Section 3.02 Intent of Parties.
The Seller and the Purchaser intend that each Transaction constitute a valid sale of the Primary Portfolio Excess Spread for the related Primary Portfolio by the Seller to the Purchaser, free and clear of any Lien. If the conveyance of the Primary Portfolio Excess Spread is characterized by a court or governmental authority as security for a loan rather than an absolute transfer or sale, the Seller will be deemed to have granted to Purchaser, and Seller hereby grants to Purchaser, a security interest in all of its right, title and interest in, to and under the Primary Portfolio Excess Spread and all proceeds thereof as security for a loan in an amount equal to the Transaction Purchase Price.

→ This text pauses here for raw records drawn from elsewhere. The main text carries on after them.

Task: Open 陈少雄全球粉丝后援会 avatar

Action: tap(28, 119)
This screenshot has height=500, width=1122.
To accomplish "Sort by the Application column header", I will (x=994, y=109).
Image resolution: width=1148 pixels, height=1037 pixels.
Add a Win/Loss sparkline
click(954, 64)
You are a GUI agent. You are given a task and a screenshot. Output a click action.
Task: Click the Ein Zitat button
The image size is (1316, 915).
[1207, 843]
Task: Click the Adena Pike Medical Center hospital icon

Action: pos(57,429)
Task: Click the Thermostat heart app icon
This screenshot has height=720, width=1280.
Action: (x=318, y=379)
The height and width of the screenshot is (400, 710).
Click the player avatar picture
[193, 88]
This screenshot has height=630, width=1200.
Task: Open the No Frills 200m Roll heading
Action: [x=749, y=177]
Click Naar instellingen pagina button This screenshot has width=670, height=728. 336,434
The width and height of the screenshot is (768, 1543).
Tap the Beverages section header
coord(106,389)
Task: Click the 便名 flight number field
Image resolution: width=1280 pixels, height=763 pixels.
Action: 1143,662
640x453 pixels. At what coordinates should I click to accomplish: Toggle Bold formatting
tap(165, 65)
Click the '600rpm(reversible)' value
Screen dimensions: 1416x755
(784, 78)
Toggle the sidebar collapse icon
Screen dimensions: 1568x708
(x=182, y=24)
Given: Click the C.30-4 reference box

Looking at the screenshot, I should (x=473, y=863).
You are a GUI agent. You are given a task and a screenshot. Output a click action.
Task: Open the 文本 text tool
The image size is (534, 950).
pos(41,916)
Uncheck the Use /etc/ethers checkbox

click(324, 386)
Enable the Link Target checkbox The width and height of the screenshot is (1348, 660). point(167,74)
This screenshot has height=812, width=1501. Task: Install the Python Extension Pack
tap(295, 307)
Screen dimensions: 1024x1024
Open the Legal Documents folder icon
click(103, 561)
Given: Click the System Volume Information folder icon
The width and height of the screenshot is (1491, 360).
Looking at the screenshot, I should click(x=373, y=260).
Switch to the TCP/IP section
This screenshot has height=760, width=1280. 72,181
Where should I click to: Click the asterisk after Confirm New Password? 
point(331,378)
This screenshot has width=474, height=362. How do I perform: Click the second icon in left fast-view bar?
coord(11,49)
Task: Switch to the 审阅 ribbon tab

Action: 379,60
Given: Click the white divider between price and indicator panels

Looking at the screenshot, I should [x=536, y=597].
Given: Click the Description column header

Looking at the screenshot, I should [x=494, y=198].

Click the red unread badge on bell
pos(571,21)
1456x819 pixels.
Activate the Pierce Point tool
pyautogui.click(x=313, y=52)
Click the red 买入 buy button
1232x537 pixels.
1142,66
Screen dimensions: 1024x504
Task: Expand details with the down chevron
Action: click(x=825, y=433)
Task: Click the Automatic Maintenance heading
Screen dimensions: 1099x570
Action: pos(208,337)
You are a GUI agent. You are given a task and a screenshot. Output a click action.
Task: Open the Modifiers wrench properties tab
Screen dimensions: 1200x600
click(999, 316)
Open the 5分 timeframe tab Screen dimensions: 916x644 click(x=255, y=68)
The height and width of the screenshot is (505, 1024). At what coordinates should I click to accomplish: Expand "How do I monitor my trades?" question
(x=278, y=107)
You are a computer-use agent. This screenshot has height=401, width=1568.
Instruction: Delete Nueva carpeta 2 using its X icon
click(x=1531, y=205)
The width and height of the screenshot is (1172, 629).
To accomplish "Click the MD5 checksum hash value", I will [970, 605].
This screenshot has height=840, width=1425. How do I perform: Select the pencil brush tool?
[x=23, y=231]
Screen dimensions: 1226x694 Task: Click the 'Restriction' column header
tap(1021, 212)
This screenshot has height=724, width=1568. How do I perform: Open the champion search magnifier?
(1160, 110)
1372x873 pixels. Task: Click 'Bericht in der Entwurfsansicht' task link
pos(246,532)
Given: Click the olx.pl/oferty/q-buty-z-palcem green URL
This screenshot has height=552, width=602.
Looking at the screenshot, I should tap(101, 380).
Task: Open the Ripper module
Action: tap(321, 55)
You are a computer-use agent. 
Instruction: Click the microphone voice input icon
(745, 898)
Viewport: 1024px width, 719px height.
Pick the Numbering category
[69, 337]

In connection with each Transaction, the Seller hereby authorizes the filing of any financing statements or continuation statements, and amendments to financing statements, in any jurisdictions and with any filing offices as the Purchaser may determine, in its sole discretion, are necessary or advisable to perfect the sale of the assets conveyed and security interests granted to Purchaser and agrees to execute financing statements in form reasonably acceptable to the Purchaser and the Seller at the request of the Purchaser in order to reflect the Purchaser’s interests in the assets conveyed to or subjected to a security interest in favor of the Purchaser pursuant to such Transaction.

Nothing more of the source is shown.